■ **WHAT TO DO**
Copy out all the lines of the data that hold the word "refresh".

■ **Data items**
*** Begin section ***

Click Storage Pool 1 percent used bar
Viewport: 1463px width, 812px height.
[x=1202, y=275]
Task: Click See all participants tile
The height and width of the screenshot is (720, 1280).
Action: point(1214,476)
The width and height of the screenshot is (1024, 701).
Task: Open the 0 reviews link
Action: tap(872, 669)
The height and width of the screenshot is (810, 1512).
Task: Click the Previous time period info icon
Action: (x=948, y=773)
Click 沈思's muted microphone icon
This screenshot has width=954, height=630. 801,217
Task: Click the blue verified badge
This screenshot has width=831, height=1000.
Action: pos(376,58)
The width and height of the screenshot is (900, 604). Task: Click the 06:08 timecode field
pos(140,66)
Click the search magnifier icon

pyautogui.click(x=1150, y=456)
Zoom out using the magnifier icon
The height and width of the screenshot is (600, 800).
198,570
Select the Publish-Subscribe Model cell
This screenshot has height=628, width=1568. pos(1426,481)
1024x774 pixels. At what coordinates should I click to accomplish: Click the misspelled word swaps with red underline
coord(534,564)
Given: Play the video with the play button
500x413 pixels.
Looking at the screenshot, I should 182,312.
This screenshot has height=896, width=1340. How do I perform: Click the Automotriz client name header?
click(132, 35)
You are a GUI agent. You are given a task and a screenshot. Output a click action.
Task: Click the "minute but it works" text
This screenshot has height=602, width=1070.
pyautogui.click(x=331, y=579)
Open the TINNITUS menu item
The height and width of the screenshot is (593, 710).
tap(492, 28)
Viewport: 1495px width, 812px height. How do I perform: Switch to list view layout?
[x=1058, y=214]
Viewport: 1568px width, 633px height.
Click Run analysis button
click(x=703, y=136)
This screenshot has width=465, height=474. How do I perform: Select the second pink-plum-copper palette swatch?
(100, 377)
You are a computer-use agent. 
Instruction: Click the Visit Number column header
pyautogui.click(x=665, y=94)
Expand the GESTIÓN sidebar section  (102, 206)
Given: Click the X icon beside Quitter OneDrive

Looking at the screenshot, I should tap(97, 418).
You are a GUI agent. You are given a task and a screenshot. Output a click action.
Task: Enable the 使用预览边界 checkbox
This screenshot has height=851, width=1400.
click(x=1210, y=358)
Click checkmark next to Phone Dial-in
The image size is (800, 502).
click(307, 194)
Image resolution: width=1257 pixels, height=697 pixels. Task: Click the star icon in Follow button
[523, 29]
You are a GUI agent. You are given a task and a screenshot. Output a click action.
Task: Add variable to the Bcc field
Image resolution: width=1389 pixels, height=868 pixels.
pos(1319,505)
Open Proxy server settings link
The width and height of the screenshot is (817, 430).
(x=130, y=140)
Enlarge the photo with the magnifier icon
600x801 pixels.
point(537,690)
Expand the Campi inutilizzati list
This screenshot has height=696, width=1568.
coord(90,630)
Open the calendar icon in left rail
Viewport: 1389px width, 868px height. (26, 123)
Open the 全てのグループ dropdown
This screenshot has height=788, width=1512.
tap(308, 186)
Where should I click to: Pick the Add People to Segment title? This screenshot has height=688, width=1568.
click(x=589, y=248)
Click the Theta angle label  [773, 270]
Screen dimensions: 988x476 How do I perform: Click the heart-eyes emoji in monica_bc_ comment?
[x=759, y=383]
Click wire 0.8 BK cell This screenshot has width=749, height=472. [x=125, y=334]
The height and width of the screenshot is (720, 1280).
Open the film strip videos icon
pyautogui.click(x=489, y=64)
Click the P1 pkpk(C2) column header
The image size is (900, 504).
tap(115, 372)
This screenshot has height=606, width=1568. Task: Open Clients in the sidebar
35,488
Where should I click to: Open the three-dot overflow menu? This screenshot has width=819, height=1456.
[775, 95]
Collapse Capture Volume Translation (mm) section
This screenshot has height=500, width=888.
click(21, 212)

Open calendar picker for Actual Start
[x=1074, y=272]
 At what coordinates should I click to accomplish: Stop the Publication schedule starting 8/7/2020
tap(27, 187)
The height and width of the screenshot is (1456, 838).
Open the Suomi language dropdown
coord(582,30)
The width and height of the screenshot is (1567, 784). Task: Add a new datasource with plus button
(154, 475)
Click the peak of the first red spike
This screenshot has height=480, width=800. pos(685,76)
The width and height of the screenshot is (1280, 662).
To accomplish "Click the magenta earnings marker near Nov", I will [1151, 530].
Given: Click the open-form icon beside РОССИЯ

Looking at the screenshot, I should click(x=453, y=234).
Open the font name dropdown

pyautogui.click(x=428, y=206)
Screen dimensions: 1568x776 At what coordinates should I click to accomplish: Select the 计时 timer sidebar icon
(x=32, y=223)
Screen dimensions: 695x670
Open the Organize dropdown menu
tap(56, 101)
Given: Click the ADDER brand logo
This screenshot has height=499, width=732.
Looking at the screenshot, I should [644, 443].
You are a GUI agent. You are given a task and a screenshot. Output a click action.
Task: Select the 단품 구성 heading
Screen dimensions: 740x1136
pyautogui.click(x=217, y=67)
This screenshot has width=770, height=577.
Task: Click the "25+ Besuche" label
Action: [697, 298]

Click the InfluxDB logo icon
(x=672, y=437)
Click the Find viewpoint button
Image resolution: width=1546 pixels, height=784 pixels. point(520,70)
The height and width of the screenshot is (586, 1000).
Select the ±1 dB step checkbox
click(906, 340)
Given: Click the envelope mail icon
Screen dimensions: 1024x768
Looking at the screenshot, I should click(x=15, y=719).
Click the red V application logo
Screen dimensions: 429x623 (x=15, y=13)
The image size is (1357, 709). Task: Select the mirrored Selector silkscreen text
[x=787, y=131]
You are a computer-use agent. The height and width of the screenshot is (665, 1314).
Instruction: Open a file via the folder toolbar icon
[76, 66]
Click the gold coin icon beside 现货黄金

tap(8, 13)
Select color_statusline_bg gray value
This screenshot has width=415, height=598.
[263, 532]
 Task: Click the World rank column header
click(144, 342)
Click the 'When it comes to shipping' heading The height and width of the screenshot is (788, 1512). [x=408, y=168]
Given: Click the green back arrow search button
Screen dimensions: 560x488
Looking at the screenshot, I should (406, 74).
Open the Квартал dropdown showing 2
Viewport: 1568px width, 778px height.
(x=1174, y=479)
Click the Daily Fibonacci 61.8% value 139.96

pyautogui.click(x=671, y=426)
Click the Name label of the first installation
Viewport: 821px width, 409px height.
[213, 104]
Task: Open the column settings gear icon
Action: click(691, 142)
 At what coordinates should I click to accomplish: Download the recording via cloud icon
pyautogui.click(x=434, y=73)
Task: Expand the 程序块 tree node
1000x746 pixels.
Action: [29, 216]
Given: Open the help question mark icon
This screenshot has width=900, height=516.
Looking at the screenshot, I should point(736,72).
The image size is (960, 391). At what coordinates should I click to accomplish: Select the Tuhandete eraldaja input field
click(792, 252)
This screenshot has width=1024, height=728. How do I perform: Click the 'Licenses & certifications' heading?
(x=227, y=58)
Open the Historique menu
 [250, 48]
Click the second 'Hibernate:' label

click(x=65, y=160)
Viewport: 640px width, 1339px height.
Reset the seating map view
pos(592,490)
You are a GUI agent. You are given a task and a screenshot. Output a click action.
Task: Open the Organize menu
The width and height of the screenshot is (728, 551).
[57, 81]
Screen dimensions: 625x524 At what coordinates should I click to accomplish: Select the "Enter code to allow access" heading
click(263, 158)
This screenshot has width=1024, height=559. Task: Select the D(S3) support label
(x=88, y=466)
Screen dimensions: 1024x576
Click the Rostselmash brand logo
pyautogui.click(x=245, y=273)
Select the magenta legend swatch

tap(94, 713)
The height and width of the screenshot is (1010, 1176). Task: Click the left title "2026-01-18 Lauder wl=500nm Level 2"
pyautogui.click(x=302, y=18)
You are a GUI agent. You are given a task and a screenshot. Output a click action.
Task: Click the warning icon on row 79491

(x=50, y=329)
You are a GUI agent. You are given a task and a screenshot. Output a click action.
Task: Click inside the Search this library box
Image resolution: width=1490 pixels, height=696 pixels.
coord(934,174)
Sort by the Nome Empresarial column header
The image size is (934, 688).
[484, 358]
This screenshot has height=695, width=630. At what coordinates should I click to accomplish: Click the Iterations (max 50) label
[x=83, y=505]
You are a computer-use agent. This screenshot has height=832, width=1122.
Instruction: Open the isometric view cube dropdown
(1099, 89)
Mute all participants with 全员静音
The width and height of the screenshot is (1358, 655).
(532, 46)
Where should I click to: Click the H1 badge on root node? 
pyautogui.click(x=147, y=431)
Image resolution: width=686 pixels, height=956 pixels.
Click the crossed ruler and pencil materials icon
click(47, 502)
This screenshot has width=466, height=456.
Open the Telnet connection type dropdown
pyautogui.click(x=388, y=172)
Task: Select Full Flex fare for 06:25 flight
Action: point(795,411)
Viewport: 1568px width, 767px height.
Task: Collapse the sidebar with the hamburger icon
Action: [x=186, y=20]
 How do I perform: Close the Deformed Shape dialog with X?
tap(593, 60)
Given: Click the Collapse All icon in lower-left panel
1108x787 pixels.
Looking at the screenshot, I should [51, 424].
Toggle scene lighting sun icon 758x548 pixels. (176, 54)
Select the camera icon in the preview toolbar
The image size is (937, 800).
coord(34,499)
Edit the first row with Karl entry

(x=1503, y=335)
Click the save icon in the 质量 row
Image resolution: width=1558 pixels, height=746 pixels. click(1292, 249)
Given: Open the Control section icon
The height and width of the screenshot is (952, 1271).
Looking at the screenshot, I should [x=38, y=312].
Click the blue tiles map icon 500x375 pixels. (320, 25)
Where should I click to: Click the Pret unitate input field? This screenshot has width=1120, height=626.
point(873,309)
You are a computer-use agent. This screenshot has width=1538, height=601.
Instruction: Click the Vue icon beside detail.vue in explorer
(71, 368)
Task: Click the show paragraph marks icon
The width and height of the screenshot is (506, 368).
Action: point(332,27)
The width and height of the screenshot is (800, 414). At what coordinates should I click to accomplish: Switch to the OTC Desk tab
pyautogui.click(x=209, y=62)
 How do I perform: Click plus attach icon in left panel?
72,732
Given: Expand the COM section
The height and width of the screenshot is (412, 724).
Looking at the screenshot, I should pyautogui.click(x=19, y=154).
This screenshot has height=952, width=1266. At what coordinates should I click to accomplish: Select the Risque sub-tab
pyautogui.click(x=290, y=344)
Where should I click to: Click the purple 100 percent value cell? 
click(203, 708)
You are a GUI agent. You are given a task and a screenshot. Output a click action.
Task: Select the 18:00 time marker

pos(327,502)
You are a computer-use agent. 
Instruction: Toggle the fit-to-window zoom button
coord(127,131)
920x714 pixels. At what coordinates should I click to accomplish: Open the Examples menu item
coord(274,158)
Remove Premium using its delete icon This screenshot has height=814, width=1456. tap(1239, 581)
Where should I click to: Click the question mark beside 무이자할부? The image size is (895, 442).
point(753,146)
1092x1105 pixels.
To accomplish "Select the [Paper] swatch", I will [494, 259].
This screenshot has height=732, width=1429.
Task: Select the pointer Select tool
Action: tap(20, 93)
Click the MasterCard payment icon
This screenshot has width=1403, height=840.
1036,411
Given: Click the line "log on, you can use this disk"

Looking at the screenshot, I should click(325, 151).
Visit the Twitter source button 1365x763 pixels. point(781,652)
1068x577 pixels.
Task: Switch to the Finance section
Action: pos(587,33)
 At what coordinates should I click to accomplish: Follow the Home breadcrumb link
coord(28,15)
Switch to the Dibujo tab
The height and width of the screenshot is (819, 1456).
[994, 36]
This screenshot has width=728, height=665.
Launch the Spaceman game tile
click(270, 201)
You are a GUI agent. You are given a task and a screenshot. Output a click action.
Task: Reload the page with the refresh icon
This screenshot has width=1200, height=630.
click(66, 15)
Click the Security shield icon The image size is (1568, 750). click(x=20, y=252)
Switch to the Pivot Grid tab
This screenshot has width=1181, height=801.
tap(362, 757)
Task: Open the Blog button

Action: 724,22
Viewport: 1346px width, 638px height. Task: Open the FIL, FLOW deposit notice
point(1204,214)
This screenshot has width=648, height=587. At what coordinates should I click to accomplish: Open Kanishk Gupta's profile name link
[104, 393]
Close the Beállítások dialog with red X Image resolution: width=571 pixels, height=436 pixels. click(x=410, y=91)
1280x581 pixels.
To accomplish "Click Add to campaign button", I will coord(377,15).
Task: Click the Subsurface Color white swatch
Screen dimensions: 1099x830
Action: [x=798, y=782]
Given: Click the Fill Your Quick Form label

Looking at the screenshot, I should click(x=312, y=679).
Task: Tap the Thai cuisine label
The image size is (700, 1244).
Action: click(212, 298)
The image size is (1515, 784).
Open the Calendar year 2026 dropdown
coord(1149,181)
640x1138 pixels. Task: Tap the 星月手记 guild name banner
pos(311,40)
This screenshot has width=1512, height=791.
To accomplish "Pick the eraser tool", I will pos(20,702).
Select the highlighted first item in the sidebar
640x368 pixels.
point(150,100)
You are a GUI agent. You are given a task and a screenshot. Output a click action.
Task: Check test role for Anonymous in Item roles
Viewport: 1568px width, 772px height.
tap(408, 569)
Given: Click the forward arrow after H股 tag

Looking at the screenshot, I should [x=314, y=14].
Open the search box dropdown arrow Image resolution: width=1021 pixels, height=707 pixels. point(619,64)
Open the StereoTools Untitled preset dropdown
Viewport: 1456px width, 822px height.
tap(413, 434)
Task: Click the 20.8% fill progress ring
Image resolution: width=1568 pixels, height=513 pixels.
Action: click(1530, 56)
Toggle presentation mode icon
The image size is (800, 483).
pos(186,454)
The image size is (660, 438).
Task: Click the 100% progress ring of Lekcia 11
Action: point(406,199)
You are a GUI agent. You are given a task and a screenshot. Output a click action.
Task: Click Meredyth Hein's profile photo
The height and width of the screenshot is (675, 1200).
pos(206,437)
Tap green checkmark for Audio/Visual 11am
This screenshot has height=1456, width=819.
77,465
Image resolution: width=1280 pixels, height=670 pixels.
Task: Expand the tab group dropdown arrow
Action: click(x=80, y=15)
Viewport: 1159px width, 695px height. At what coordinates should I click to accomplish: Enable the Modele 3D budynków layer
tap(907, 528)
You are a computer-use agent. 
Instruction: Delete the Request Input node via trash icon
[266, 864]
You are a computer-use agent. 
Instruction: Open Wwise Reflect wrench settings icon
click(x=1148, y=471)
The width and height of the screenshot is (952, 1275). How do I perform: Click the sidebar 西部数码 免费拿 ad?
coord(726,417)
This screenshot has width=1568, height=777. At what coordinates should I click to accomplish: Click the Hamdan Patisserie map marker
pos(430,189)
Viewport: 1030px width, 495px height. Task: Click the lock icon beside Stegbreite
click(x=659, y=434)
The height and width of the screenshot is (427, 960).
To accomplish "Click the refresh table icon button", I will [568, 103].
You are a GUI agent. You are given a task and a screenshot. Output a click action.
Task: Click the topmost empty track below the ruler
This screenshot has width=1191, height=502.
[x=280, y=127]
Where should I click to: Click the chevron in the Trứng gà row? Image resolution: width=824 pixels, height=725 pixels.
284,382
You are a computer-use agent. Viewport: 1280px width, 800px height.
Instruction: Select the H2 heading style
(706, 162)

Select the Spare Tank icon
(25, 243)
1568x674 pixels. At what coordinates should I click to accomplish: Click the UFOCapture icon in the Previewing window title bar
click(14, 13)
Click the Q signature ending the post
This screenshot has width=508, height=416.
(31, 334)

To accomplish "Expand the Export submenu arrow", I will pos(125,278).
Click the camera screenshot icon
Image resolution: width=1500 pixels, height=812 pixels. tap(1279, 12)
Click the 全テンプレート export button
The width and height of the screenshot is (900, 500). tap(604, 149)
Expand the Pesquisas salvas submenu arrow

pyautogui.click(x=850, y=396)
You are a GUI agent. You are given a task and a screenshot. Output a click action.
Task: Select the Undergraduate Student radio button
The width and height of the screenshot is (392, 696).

*** End section ***

■ **EXPECTED OUTPUT**
Task: Reload the page with the refresh icon
To accomplish "Click the refresh table icon button", I will [568, 103].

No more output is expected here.